Morgen Freitag geht die Vernehmlassung zum Bundesgesetz über die Harmonisierung der Strafrahmen im Strafgesetzbuch, im Militärstrafgesetz und im Nebenstrafrecht zu Ende. Die EVP begrüsst das Ansinnen des Bundesrates die Strafrahmen der erwähnten Gesetze einer umfassenden Überprüfung bezüglich der Gewichtung der geschützten Rechtsgüter zu unterziehen und allenfalls anzupassen. Auch die höheren Strafrahmen für die fahrlässige Tötung und die fahrlässige, schwere Körperverletzung werden von der EVP ausdrücklich unterstützt. Der damalige EVP-Nationalrat Ruedi Aeschbacher hat bereits 2006 und 2009 in parlamentarischen Initiativen (09.449 und 06.431) festgestellt, dass der Strafrahmen von drei Jahren bei Raserdelikten den geschützten Rechtsgütern nicht gerecht werde und eine Anpassung gefordert. Schliesslich ist die EVP auch mit der Anhebung der Maximalstrafen im Fall extremer Gewaltdarstellungen und der Kinderpornografie mehr als einverstanden.

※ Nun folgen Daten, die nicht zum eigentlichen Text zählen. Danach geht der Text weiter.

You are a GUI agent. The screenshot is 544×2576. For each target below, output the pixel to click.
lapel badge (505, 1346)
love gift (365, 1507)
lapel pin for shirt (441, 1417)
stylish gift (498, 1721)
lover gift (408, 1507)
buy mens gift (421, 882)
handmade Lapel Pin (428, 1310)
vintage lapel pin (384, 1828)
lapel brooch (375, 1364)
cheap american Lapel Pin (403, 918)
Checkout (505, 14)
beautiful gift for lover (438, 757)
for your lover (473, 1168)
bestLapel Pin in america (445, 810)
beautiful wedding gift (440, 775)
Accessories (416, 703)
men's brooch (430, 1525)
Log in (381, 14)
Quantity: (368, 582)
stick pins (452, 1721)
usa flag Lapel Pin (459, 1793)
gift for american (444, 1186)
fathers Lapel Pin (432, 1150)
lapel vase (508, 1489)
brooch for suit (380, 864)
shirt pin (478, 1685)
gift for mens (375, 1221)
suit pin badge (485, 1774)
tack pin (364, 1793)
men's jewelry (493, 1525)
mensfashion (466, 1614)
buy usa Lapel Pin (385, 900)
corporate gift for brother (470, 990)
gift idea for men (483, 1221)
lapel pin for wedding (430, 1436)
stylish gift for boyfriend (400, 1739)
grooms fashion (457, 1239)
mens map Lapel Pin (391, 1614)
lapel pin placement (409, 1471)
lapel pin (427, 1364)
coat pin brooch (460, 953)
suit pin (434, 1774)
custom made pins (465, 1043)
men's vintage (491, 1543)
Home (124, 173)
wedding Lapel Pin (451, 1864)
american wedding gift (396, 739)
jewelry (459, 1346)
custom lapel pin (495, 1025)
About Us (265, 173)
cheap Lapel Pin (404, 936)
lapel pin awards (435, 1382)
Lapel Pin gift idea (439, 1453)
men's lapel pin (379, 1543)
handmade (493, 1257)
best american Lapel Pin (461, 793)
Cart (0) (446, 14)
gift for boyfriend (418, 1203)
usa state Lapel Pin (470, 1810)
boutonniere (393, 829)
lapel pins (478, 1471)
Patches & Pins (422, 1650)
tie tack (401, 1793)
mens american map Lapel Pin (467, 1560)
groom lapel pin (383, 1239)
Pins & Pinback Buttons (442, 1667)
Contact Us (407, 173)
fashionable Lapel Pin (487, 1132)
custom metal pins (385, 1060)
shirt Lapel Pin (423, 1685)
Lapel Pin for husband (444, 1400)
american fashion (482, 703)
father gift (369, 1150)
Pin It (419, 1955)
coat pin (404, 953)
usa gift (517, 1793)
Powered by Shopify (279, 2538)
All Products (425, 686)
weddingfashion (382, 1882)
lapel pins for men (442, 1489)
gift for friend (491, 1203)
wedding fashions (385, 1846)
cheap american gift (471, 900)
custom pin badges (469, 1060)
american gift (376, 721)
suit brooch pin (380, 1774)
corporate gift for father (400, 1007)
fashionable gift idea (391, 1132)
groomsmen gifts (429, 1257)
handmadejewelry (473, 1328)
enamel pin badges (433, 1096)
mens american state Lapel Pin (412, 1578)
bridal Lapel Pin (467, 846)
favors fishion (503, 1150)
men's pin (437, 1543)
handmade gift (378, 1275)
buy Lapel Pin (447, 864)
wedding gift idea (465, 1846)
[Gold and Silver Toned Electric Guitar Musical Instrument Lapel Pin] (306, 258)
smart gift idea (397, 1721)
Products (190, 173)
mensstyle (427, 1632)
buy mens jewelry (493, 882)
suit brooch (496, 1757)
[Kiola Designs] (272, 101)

Absolut kein Verständnis hat die EVP hingegen für die Absicht und die Argumentation des Bundesrates zur Aufhebung des Inzestverbotes. Aus folgenden Gründen fordert sie entschieden dessen Beibehaltung:
- Im Jahr 2000 hielt der Bundesrat das Inzestverbot sowohl zum Schutz der Familie wie auch aus genetischen Gründen nach wie vor für erforderlich. An diesen Rahmenbedingungen hat sich nichts geändert.
- Das Inzestverbot ist ergänzend und nicht in Konkurrenz zu den Artikeln 187 bis 191 (Sexuelle Handlungen mit Kindern, sexuelle Handlungen mit Abhängigen, sexuelle Nötigung, Vergewaltigung und Schändung) zu sehen. Selbstverständlich ist auch der sexuelle Missbrauch im Rahmen einer Stief-, Pflege- oder Adoptivbeziehung äusserst verwerflich. Doch das ist kein Argument zur Aufhebung des Inzestverbotes. Es kann den Behörden im Fall einer leiblichen Verwandtschaft den mitunter schwierigen Nachweis der Voraussetzungen gemäss Artikel 187 bis 191 ersparen.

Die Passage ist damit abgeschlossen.